NIGHTCLUB Connie's Inn
In operation: 1923-1933
The strange and sad irony of Harlem nightlife in the 1920s -- during the neighborhood's height of creative powers -- is that the biggest clubs featured the world's top African-American musicians, but only a white audience could go hear them. This ridiculous arrangement, however, did allow many performers a unique forum to launch their careers, for this string of whites-only establishments soon became the hottest spot in Jazz Age New York. A district of these clubs soon took on the moniker Jungle Alley.
Concentrated on 133rd Street between Lenox and Seventh avenues, Jungle Alley was a place for downtown white Manhattanites to dabble in the saucy, 'dangerous' sounds of jazz as performed by some of the most talented people in the world. Elegant, new Pontiac and Franklin sedans lined the street delivering partygoers to the likes of The Cotton Club and Small's Paradise, the two biggest names among virtually dozens of establishments on Jungle Alley. And of course a couple blocks away at 131st and 7th Ave, in a basement near the Lafayette Theatre -- there was Connie's Inn, in no way as plain as its name suggested.
Cotton, Small's and Connie's -- these were the big three of Jungle Alley.
The Connie in question is Conrad Immerman, a German immigrant who, with his brother George, moved to the neighborhood and opened a chain of delicatessens. (According to lore, a delivery boy at one of those delis was none other than a young Fats Waller.) However, with prohibition, it became far more profitable to alter their business plan to include speakeasies. By 1923, the brothers had opened Connie's at one of the most prominent corners in Harlem. Right next to it sat the famous Tree of Hope, a large chestnut who the alleged powers of good fortune for those who rubbed it. (A remnant remains on the stage of the Apollo Theatre.)
It certainly worked for Connie. His establishment soon rivaled the Cotton Club as the hotspot for New York's trendier white crowd.
Why would Immerman exclude blacks? One source suggests this wasn't Connie's natural inclination: "Connie was not a bigoted man. Connie's reason for exclusivity policy is a matter of profit; he assumed his white downtown clientele did not wish to sit, cheek in jowl, with African Americans." Faint justification today. Connie's success spawned a virtual industry of whites-only clubs in the neighborhood. He bolstered the segregation by giving in to it passively. Eventually, though, Connie's would open for black audiences -- after hours, when the downtowners had returned to their homes.

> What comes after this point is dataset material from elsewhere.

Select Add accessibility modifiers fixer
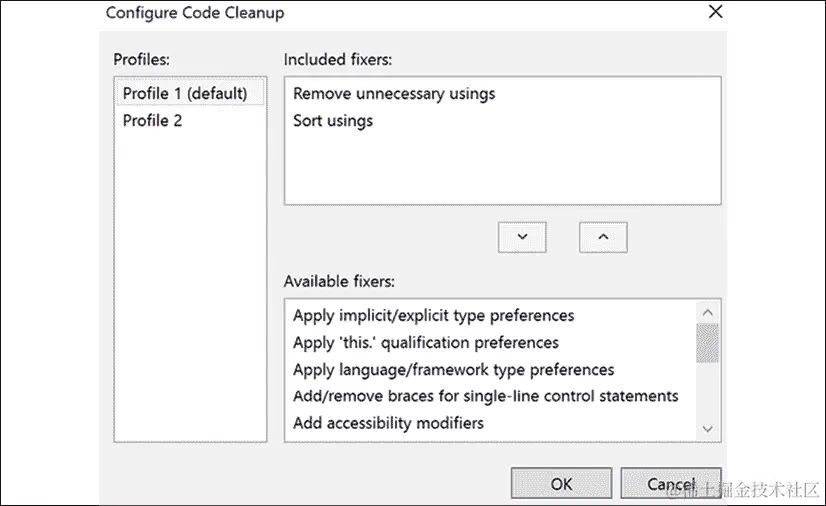This screenshot has width=826, height=506. (x=388, y=423)
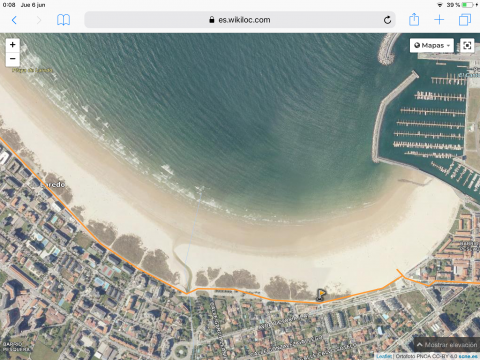The height and width of the screenshot is (360, 480).
Task: Open the share sheet icon
Action: click(x=414, y=19)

Connie's attracted the best and the worst of the underworld, "a shady clientele of gangsters and molls, rumrunners, and bathtub bootleggers" according to one source. A black newspaper the New York Age says, "Immerman's is opened to Slummers; Sports; "coke" addicts, and high rollers of the White race who come to Harlem to indulge in illicit and illegal recreations."

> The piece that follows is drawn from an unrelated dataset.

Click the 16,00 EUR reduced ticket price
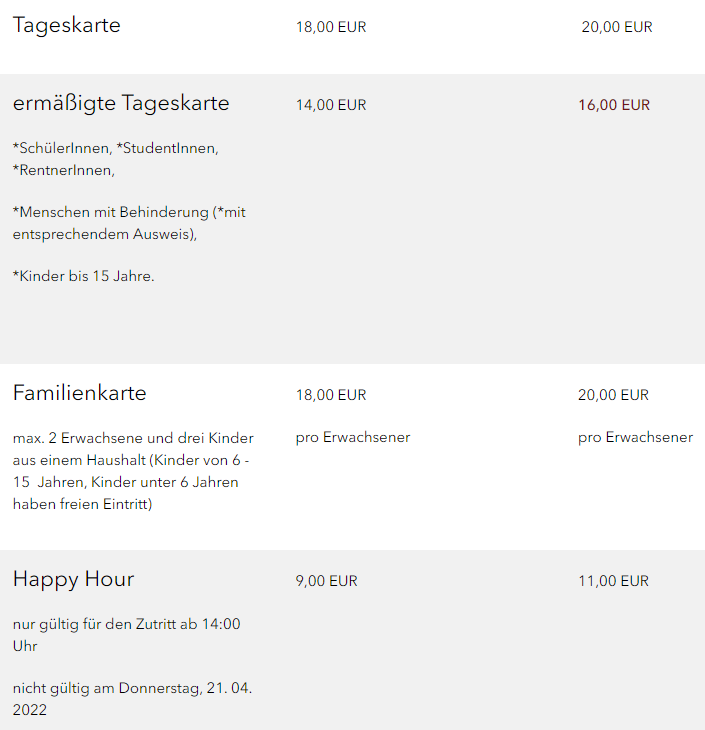Viewport: 705px width, 730px height. coord(614,105)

Slummers and sports alike packed into Connie's 500 seat club, elegantly ornamented, one of the classier looking establishments of Jungle Alley. The stage could fit a couple dozen dancers, a rollicking jazz orchestra and a few prime performers sewn together into a variety of spirited production numbers. Winding across Connie's stage were artists like Moms Mabley, Fletcher Henderson and Louis Armstrong.
One stage show by Fats Waller, eventually titled Hot Chocolate, was successful enough that it transplanted for a successful run on Broadway. Armstrong would recall racing between the Broadway stage -- where he would perform 'Ain't Misbehavin' every night -- and Connie's, where he was a contract performer.

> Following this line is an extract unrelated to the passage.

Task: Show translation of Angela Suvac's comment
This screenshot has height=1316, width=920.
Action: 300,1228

Armstrong was uncomfortable with the mob-controlled world of New York nightlife, and Connie's place was no exception. One night during a performance in Chicago, he was compelled to return to New York to perform for Connie.
According to an Armstrong bio, Louis claims that a gangster Frankie Foster "was sent over to my place to see that I catch the first train out of New York...I said 'New York? Why that's news to me.' Foster said, Oh yes, you're leaving tomorrow morning.' Then he flashed his big ol' pistol and aimed it straight at me. With my eyes big as saucers and frightened too, I said, 'Well, maybe I am going to New York."
Connie's was a haven for mob activity; Connie's brother George was even kidnapped for a time during a 'disagreement'. But then, everybody was acting funny in those desperate final days of Prohibition. By 1933, Connie's had closed its door, not fit for a world of legal entertainment.